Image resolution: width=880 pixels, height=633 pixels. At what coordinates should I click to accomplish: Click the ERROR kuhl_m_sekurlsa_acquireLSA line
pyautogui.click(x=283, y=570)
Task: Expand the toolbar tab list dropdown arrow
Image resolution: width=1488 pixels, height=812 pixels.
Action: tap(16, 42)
_ _ _ _ _ _ _
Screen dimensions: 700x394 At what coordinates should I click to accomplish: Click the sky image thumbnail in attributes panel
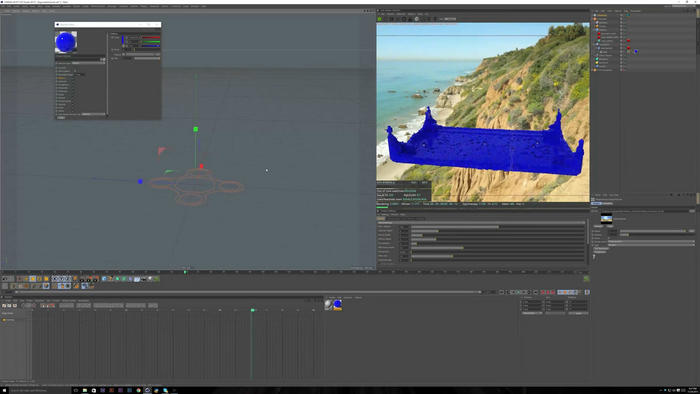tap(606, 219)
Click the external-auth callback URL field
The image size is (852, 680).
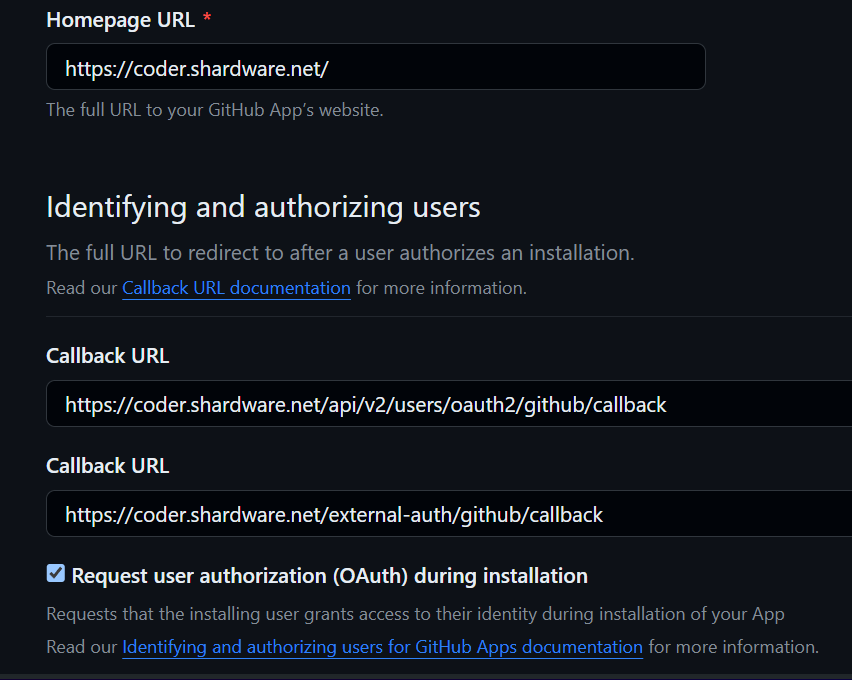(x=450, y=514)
_ _ _ _ _ _ _
> _Your objective_
Using the data above, extract exactly the lines from the one that holds "Image resolution: width=880" to the one that holds "Task: Expand the", both ends included, and no others.

> _Task solution_
Image resolution: width=880 pixels, height=633 pixels. At what coordinates should I click to accomplish: Click the ERROR kuhl_m_sekurlsa_acquireLSA line
pyautogui.click(x=283, y=570)
Task: Expand the toolbar tab list dropdown arrow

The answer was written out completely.